In chemical tagging, the WL kernel, coupled with Gaussian Process regression, achieves robust identification of cluster-mass-function parameters with training data reduced by two orders of magnitude compared to GNNs. The kernel also offers clear interpretability of features, which is advantageous in scientific applications (Ting et al., 2023).

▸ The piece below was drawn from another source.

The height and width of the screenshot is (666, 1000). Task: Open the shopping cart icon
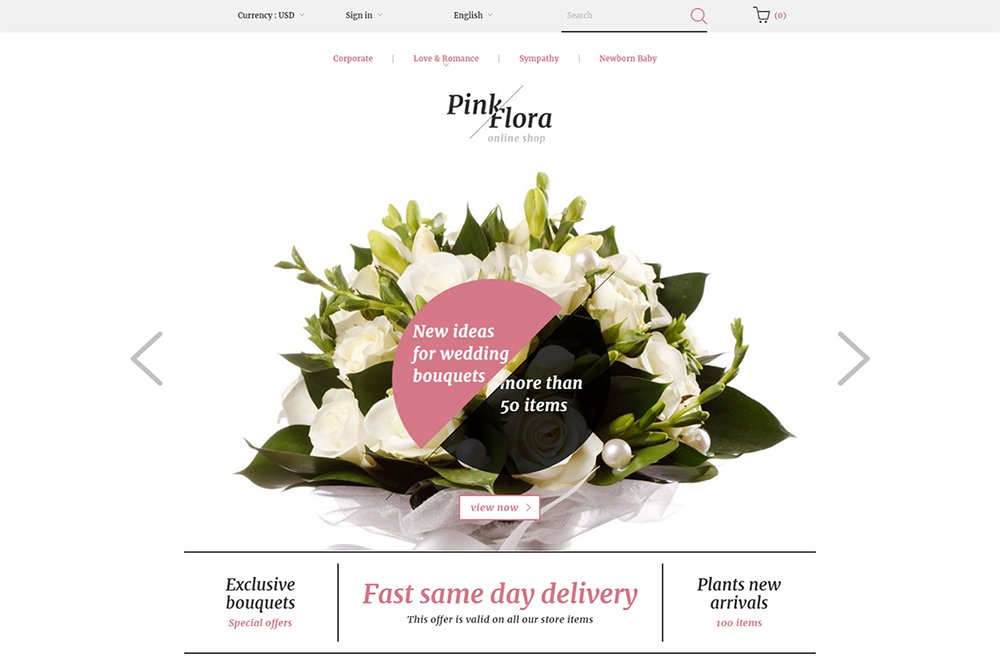761,15
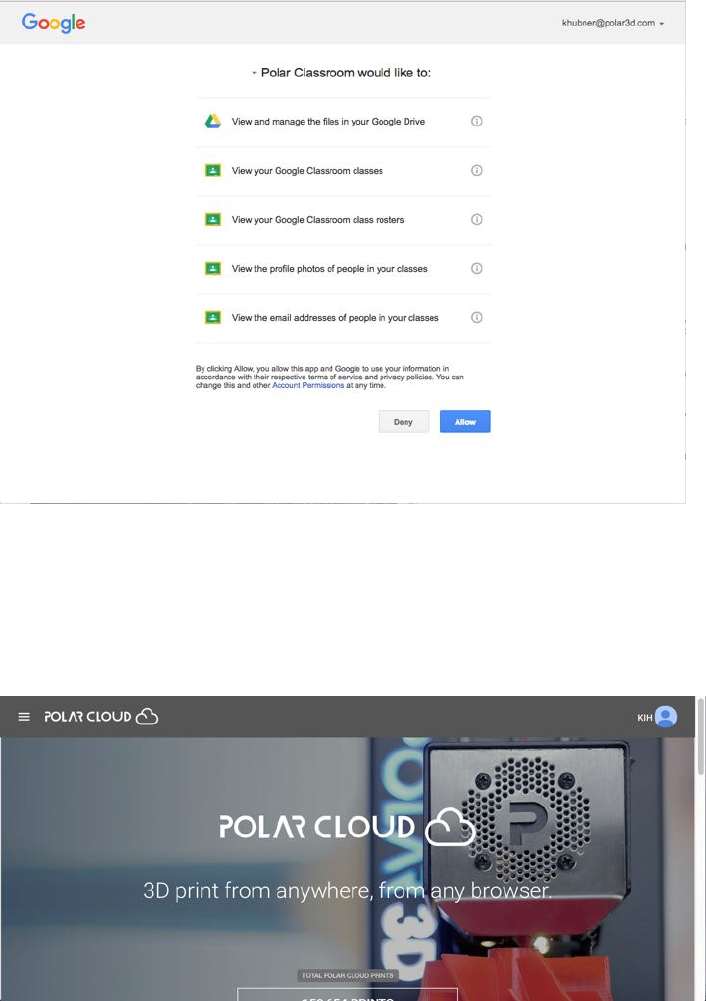Open info for Classroom classes permission

476,170
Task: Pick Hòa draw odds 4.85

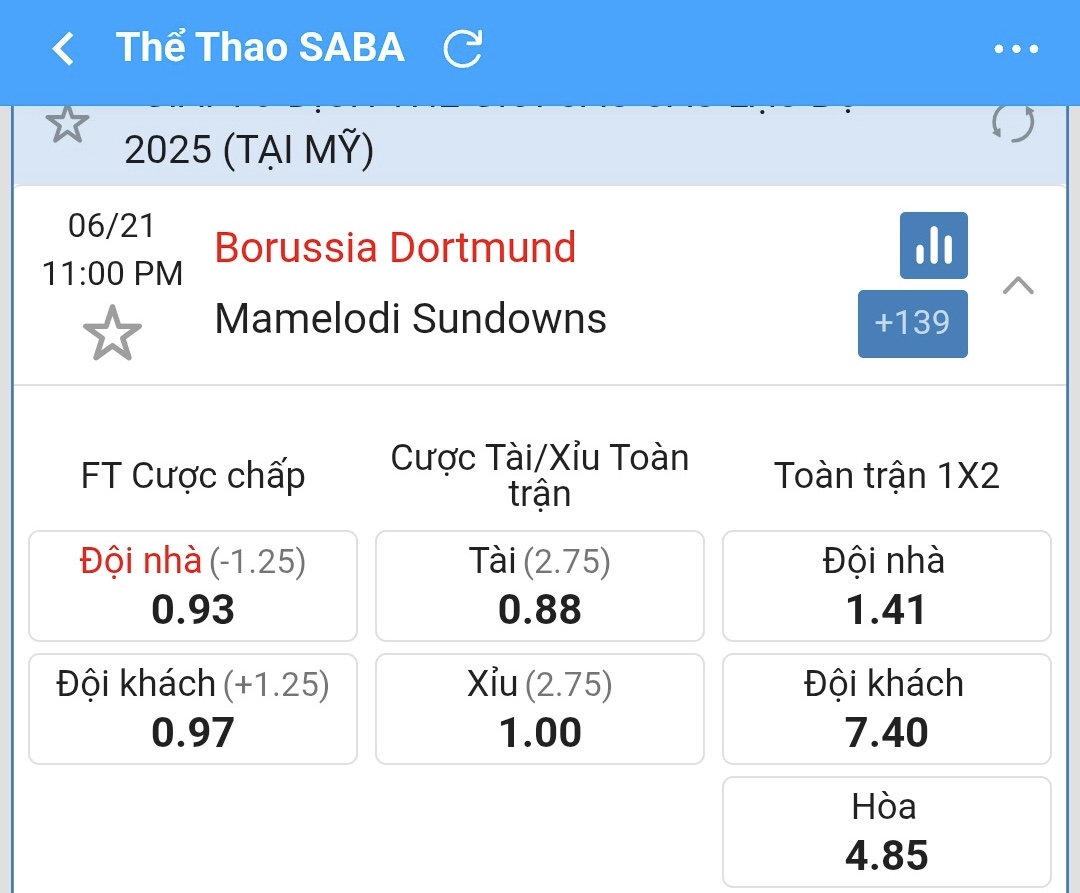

7. Limitations and Future Directions

Although computationally efficient and empirically robust, classic WL subtree kernels do not natively handle continuous attributes or soft structural similarity. The strict isomorphism-based pattern comparison yields sparse feature overlaps for dense graphs, as nearly every local neighborhood is unique (Schulz et al., 2021). Weighted and tree-edit-based relaxations address some of these issues and offer promising avenues for further research. Future extensions target efficient handling of attributes, hybridizations with differentiable graph neural architectures, and further advances in interpretable graph learning.


Key References:

  • "Learning subtree pattern importance for Weisfeiler-Lehmanbased graph kernels" (Nguyen et al., 2021)
  • "Weisfeiler-Lehman Graph Kernel Method: A New Approach to Weak Chemical Tagging" (Ting et al., 2023)
  • "Weisfeiler and Leman Go Walking: Random Walk Kernels Revisited" (Kriege, 2022)
  • "A Generalized Weisfeiler-Lehman Graph Kernel" (Schulz et al., 2021)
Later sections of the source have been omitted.